How Long Can You Have the Flu? Symptoms & Duration

The flu typically lasts about a week for most people, though some symptoms like cough and fatigue can linger for two weeks or longer. The full timeline, from exposure to feeling completely back to normal, depends on your age, overall health, and whether you start antiviral treatment early.

The Flu Day by Day

Flu symptoms don’t hit all at once and fade evenly. They follow a fairly predictable arc that plays out over roughly eight days.

Days 1 to 3: This is when the flu hits hardest. Fever, headache, muscle pain, weakness, dry cough, sore throat, and sometimes a stuffy nose all appear suddenly. Many people describe feeling fine one hour and completely wiped out the next. Fever tends to run highest during this window.

Day 4: Fever and muscle aches start to ease. The cough, sore throat, and chest discomfort become more noticeable, partly because the other symptoms are no longer drowning them out. Fatigue is still significant, and most people still feel too drained to work or go about their normal routine.

Day 8 and beyond: Most symptoms have faded noticeably by this point, but cough and tiredness often hang on for one to two more weeks. Some people bounce back by day seven; others feel run down well into the second or third week.

Why the Cough Sticks Around

The cough is almost always the last symptom to leave. The flu virus inflames your airways, and even after your immune system clears the infection, that irritation takes time to heal. A post-viral cough can persist for three to eight weeks in some cases. If a cough lasts longer than eight weeks, it’s considered chronic and worth getting checked out. For most people, though, it resolves on its own within several weeks without any specific treatment.

When You’re Contagious

You can spread the flu before you even know you’re sick. The incubation period (the gap between catching the virus and developing symptoms) is one to four days, and you become contagious roughly a day before symptoms appear. Most adults remain contagious for about five to seven days after symptoms start, though children and people with weakened immune systems can shed the virus for longer.

The CDC’s current guidance says you can return to normal activities when two things have been true for at least 24 hours: your symptoms are improving overall, and you haven’t had a fever without using fever-reducing medication. That 24-hour fever-free window is the practical benchmark most workplaces and schools follow.

Antivirals Can Shorten It

Prescription antiviral medications, started within 48 hours of the first symptoms, can trim the duration of the flu. For younger, otherwise healthy people, the benefit is roughly one day of faster recovery. For adults 65 and older or those with more severe illness, the benefit is larger, potentially shortening recovery by up to three days. The key is timing: the earlier treatment begins, the more it helps. After 48 hours, the window of benefit narrows significantly.

Factors That Make the Flu Last Longer

A week is the average, but several things can push your illness well beyond that. Age is one of the biggest factors. Older adults and young children tend to have longer, more intense bouts. Chronic conditions like asthma, diabetes, or heart disease also extend recovery time because the immune system is already working harder at baseline.

Trying to push through the flu too early, going back to work, exercising, skipping rest, can set you back. The fatigue that follows the flu is real and reflects the energy your body spent fighting the infection. Resting fully during the first few days and staying hydrated gives your immune system the best shot at clearing the virus on schedule rather than dragging recovery out.

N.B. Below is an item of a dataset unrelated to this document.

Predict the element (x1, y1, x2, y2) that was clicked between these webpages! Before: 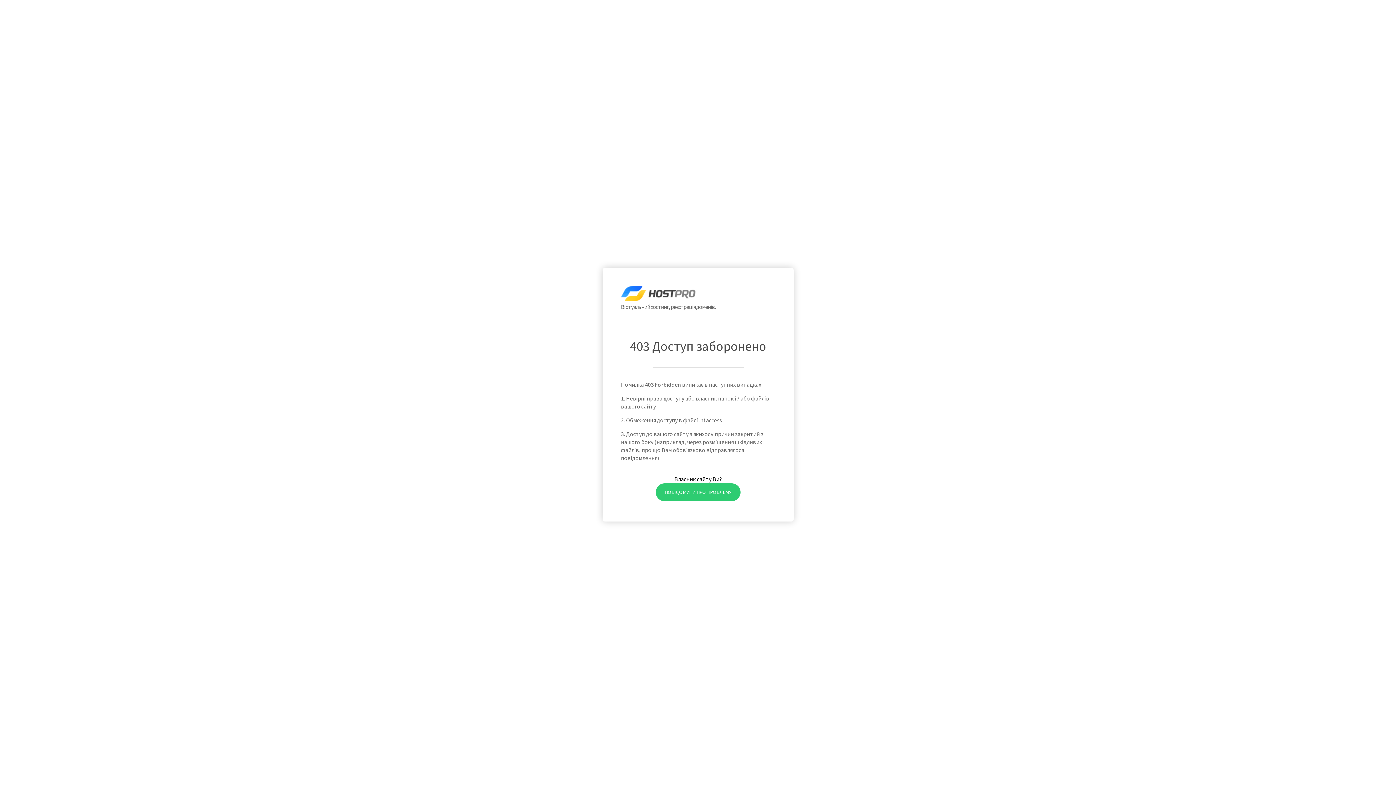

Secondary infections are another reason the flu can feel like it never ends. Bacterial sinus infections or pneumonia can develop on top of the original viral illness, creating a “second wave” of symptoms just when you thought you were getting better. A new fever after initial improvement, worsening chest pain, or difficulty breathing are signs that something beyond the original flu may be going on.

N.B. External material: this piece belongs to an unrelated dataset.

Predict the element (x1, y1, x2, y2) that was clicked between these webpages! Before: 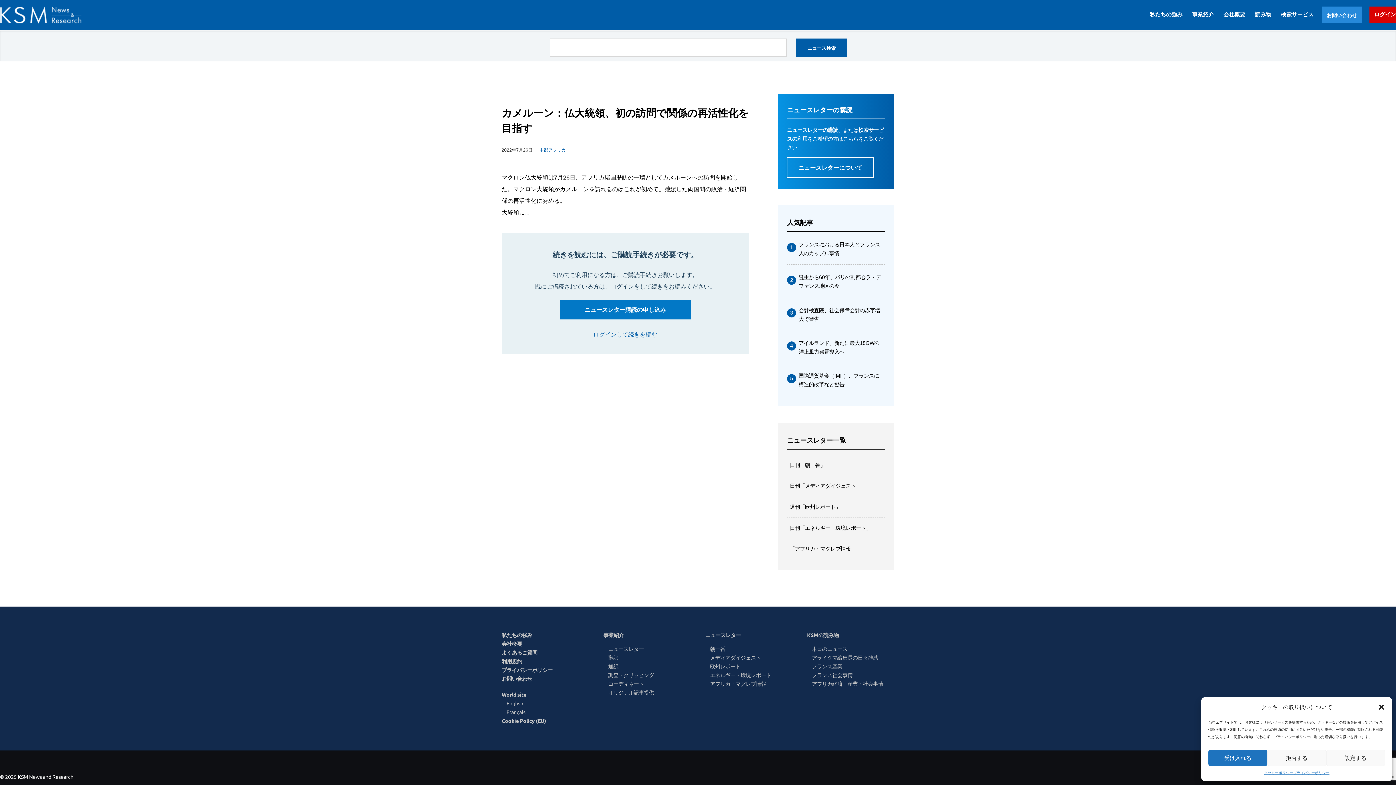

Flu vs. a Cold: Duration Differences

One reason people search this question is that their illness feels like it’s lasting too long, and they’re wondering if it’s really the flu. A cold and the flu overlap in symptoms but differ in intensity and timeline. Colds come on gradually over a day or two and typically resolve in seven to ten days. The flu hits suddenly, peaks faster, and causes more severe body aches and fatigue. The overall duration is similar (about a week), but the flu’s recovery tail, especially the fatigue and cough, tends to drag on longer than a cold’s. If you’re still feeling significant fatigue and body aches two weeks in, that pattern is more consistent with influenza than a common cold.